One of the ways that ultra-high-performance computers eliminate the waste associated with the kind of single-threaded SMP described above is to use a technique called time-slice multithreading, or superthreading. A processor that uses this technique is called a multithreaded processor, and such processors are capable of executing more than one thread at a time. If you’ve followed the discussion so far, then this diagram should give you a quick and easy idea of how superthreading works:
You’ll notice that there are fewer wasted execution slots because the processor is executing instructions from both threads simultaneously. I’ve added in those small arrows on the left to show you that the processor is limited in how it can mix the instructions from the two threads. In a multithreaded CPU, each processor pipeline stage can contain instructions for one and only one thread, so that the instructions from each thread move in lockstep through the CPU.
To visualize how this works, take a look at the front end of the CPU in the preceding diagram. In this diagram, the front end can issue four instructions per clock to any four of the seven functional unit pipelines that make up the execution core. However, all four instructions must come from the same thread. In effect, then, each executing thread is still confined to a single “time slice,” but that time slice is now one CPU clock cycle. So instead of system memory containing multiple running threads that the OS swaps in and out of the CPU each time slice, the CPU’s front end now contains multiple executing threads and its issuing logic switches back and forth between them on each clock cycle as it sends instructions into the execution core.

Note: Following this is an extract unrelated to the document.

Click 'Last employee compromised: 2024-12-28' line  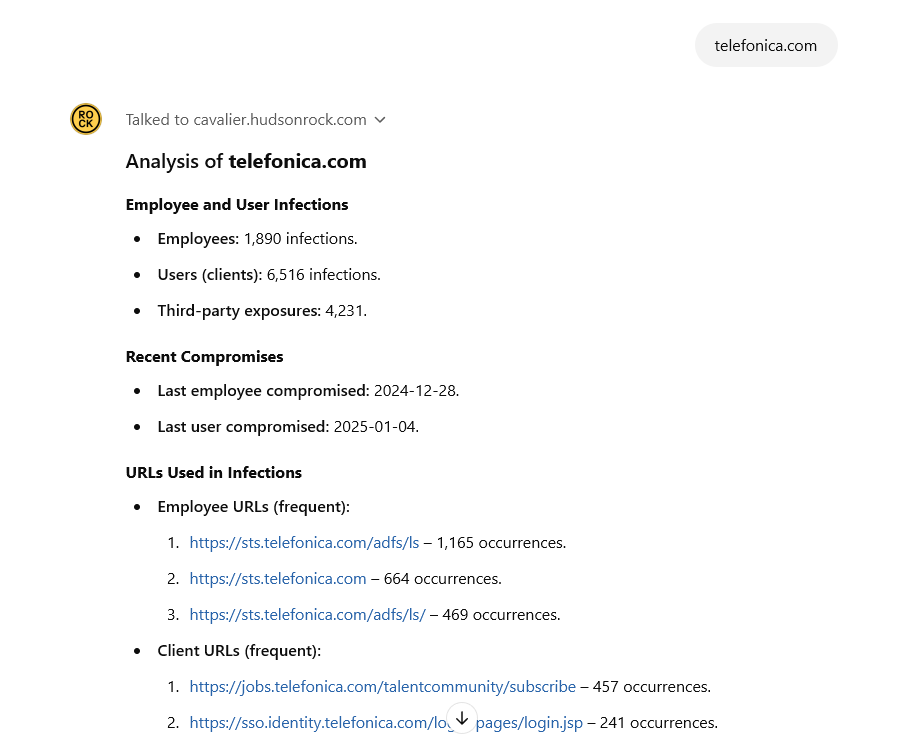pyautogui.click(x=309, y=391)

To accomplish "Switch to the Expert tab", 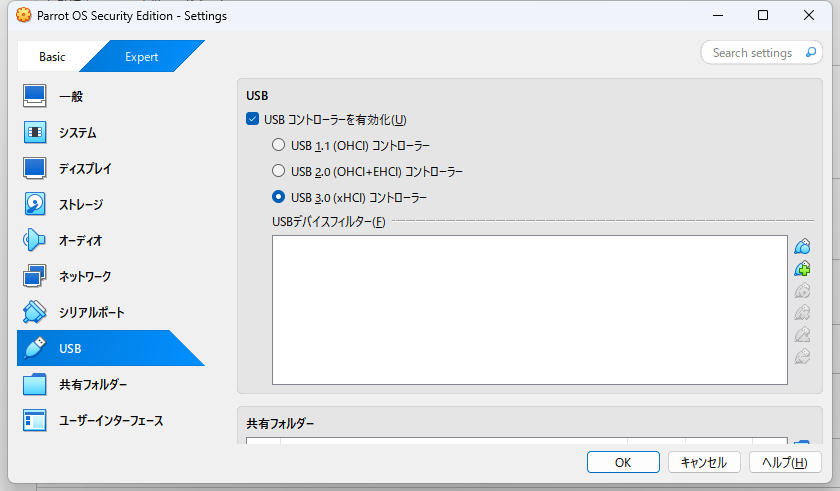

Multithreaded processors can help alleviate some of the latency problems brought on by DRAM memory’s slowness relative to the CPU. For instance, consider the case of a multithreaded processor executing two threads, red and yellow. If the red thread requests data from main memory and this data isn’t present in the cache, then this thread could stall for many CPU cycles while waiting for the data to arrive. In the meantime, however, the processor could execute the yellow thread while the red one is stalled, thereby keeping the pipeline full and getting useful work out of what would otherwise be dead cycles.
While superthreading can help immensely in hiding memory access latencies, it does not, however, address the waste associated with poor instruction-level parallelism within individual threads. If the scheduler can find only two instructions in the red thread to issue in parallel to the execution unit on a given cycle, then the other two issue slots will simply go unused.